◆ WHAT IS ASKED
1. Copy the part of the news report on the Treasury payment data that runs from "In a filing" to "the federal government.".
2. Using the news report on the Treasury payment data, decide whether each statement agrees with it, answering yes or no and quoting the words that settle it. (a) The government's filing was made on a Sunday. (b) The lawsuit behind the temporary order was brought by a single federal agency. (c) The government said the order drew a clear line between political appointees and civil servants who can access the data.

The Trump administration said that a judge’s order blocking Elon Musk’s government efficiency team from accessing Treasury Department payment systems wrongfully prevents Treasury Secretary Scott Bessent from doing his job, adding a new wrinkle to a fight over the handling of the sensitive payment data.

In a filing Sunday, the government argued that a temporary restraining order limiting “all political appointees” from accessing the data should be vacated because it ties the hands of high-level employees like Bessent, his chief of staff and his deputy secretary.

The temporary order was issued in a lawsuit brought by a group of states seeking to stop Musk’s so-called Department of Government Efficiency from accessing systems containing personal the information on millions of Americans who receive a wide array of payments from the federal government.

But the government said the order was a “remarkable intrusion” on the executive branch and offered no distinction between political appointees and civil servants who can access the data.

◆ SUPPLIED ENTRIES
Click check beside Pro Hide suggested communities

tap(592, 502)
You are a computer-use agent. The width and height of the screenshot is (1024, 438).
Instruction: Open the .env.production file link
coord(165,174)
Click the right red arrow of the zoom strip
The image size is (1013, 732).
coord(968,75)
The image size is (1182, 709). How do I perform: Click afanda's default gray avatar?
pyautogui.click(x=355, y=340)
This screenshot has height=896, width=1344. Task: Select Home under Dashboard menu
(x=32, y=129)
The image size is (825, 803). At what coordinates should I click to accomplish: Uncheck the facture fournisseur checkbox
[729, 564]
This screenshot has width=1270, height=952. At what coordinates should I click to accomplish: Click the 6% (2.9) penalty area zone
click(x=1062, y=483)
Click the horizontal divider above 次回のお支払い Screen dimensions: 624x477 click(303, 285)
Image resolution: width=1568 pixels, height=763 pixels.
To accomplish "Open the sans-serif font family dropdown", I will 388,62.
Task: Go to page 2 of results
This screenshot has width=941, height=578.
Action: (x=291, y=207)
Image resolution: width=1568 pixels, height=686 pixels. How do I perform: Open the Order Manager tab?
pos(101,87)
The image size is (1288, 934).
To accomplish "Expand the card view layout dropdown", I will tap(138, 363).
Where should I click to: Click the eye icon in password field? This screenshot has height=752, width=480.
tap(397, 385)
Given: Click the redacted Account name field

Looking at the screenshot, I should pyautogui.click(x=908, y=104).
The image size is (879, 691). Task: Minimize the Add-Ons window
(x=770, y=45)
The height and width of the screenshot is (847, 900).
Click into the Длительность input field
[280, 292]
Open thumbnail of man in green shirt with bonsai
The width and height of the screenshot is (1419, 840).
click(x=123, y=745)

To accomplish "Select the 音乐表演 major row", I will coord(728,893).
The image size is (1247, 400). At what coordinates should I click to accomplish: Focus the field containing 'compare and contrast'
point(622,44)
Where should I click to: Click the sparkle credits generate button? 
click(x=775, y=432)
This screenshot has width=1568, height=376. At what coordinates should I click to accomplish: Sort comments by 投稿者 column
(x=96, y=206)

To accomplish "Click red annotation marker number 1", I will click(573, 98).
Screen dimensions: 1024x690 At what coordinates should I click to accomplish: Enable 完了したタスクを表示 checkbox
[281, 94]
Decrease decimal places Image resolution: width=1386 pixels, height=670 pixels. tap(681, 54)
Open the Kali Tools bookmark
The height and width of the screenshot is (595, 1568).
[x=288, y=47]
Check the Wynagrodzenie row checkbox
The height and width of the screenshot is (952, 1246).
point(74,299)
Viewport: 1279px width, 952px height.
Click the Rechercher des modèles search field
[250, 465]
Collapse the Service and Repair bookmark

◆ PROBLEM SOLUTIONS
1.
In a filing Sunday, the government argued that a temporary restraining order limiting “all political appointees” from accessing the data should be vacated because it ties the hands of high-level employees like Bessent, his chief of staff and his deputy secretary.

The temporary order was issued in a lawsuit brought by a group of states seeking to stop Musk’s so-called Department of Government Efficiency from accessing systems containing personal the information on millions of Americans who receive a wide array of payments from the federal government.

2.
(a) Yes: "In a filing Sunday"
(b) No: "brought by a group of states"
(c) No: "offered no distinction between political appointees and civil servants who can access the data"